What is expected: Report every line in the listing that contains the string "computer".

Supplied material:
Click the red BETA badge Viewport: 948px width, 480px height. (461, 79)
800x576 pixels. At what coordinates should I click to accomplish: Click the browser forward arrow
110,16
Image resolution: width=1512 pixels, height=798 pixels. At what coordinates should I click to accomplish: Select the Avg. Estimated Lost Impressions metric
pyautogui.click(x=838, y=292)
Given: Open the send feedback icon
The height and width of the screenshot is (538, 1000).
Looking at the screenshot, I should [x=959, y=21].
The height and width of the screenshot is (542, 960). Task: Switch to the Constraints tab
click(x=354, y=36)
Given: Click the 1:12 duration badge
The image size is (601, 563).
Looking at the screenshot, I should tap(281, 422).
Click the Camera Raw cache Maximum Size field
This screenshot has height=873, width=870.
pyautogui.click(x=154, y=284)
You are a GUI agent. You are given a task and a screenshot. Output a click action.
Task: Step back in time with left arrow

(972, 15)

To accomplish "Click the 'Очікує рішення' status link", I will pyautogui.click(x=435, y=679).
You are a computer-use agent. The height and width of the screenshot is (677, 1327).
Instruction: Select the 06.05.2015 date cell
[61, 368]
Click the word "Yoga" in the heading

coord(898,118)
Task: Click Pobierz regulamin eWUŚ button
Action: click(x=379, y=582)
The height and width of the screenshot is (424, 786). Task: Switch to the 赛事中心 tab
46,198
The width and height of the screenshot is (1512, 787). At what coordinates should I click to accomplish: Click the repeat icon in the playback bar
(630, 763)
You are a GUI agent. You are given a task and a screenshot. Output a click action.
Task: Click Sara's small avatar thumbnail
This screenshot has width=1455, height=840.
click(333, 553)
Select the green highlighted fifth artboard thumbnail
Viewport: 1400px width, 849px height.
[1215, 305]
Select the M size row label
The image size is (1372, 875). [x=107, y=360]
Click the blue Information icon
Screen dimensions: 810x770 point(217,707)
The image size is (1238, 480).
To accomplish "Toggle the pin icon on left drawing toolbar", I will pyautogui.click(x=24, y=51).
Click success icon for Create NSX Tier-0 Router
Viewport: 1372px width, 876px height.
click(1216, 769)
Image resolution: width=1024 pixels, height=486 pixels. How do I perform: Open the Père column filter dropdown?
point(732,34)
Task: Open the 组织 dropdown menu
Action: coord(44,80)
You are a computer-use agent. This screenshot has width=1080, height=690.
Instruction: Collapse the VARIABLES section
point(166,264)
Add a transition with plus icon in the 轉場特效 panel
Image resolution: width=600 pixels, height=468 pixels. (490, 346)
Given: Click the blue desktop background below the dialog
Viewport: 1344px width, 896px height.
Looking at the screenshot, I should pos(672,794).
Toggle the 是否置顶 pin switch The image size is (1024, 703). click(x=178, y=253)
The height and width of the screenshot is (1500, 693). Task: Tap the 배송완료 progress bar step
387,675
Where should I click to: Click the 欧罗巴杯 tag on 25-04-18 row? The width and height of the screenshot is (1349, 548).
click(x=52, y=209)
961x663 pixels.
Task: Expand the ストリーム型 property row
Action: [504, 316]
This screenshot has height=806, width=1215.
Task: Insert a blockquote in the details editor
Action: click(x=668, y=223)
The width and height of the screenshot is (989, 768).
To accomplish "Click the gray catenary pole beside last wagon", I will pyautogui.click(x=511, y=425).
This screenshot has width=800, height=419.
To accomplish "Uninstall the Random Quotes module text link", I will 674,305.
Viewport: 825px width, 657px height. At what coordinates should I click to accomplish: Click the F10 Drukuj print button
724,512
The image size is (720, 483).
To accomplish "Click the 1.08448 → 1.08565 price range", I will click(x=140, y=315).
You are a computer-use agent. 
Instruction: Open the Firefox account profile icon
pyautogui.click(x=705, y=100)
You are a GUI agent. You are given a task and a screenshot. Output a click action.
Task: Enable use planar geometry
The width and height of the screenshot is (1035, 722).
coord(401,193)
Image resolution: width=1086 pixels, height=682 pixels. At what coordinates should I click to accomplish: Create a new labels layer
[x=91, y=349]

Exercise output:
You are a computer-use agent. The height and width of the screenshot is (677, 1327).
You are a computer-use agent. This screenshot has width=1080, height=690.
You are a computer-use agent. 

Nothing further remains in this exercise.